Olá tudo bem? No dia 26/09, André Baltieri, José Roberto Araújo, Robson Castilho, Yan Justino e Eu, realizamos nosso primeiro cast que tem como foco o Domain-Driven-Design. Neste primeiro cast, o tema foi “Humanizando seu domínio” e aqui, neste post, vou fazer o resumo do assuntos abordados.

Origem do DDD

O primeiro livro a ser publicado foi em 2004, pelo seu criador, Eric Evans, com o titulo: Domain-Driven-Design Tackling Complexity in the Heart of Software. Apesar da publicação ser relativamente recente, muitos dos conceitos e características discutidas no livro não são novas.

Atualmente, o livro escrito por Evans não é a única literatura disponível sobre DDD. Após sua publicação, Tivemos  algumas outras ótimas publicações. Aqui você encontra todo material literário já produzido.

O que é?

Eu gosto bastante da definição que o Scott Millett faz em seu livro, onde ele diz que: “Domain-Driven-Design é uma filosofia (ou abordagem) de desenvolvimento de software, utilizada para construir softwares com domínios complexos”. Para tal, esta filosofia de desenvolvimento nos fornece um conjunto de padrões, princípios e práticas que, possibilita ao time de desenvolvimento, focar no que é o coração do negócio.

Domínio

Sempre que trabalhamos no desenvolvimento de um software, você pode até não saber/conhecer, mas estamos trabalhando no domínio.
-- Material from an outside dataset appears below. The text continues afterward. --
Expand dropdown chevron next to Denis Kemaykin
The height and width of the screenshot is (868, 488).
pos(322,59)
Em um sentido amplo, podemos dizer que o domínio é o que uma organização faz e o “mundo” que ela habita. O seu “mundo” de compreensão e a forma como realiza suas operações é o seu domínio. Uma empresa educacional ou um empresa de logística, cada uma possui seu domínio. É este tipo de domínio que estamos nos referindo na citação acima (não no modelo de domínio, assunto que falaremos mais adiante).

Tendo isso em mente, quando possuímos um  domínio complexo, isto é, um domínio de negocio não trivial, possuímos um ambiente favorável e adequado para a aplicação desta filosofia de desenvolvimento.

Como DDD pode nos ajudar?

Antes de tudo, Domain-Driven-Design não é sobre tecnologia, os seus principais princípios estão focados em: entendimento, descobrimento, discussão e não menos importante, valor de negócio.
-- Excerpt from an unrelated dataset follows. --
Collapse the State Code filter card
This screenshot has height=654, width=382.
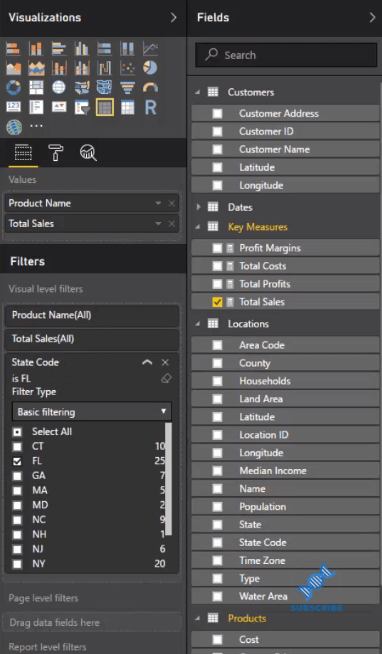[147, 362]
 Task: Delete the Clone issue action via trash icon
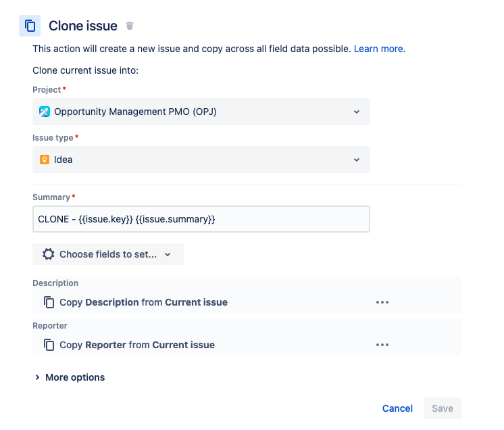coord(130,26)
Sabendo disso, podemos ler nas entrelinhas que, antes de codificar, devemos entender o domínio do negócio que o software a ser desenvolvido irá atacar.

Para atingir está compreensão sobre o domínio, o DDD nos fornece um conjunto de padrões estratégicos. Este padrões auxiliam na aproximação de desenvolvedores e experts de domínio, valorizando, como já dito, a comunicação e discussão.
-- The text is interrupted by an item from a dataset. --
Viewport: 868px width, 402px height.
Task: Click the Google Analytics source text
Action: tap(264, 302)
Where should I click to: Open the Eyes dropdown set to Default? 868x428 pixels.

Com este tipo de relação, os feedbacks sobre a discussão, entendimento e destilação de um modelo mental ocorrem com maior frequência, disparando insights e alertas de possíveis erros de uma forma mais rápida, afim de encontrar as reais necessidades e possibilitando a criação de um software que expresse o modelo mental do expert de domínio. Isto ocorre porque ambos estão em constante discussão e descobrimento sobre o domínio.

Após a conclusão desta primeira etapa, para que o software seja construido respeitando este modelo e para dar forma a uma arquitetura, o DDD nos fornece um conjunto de padrões táticos.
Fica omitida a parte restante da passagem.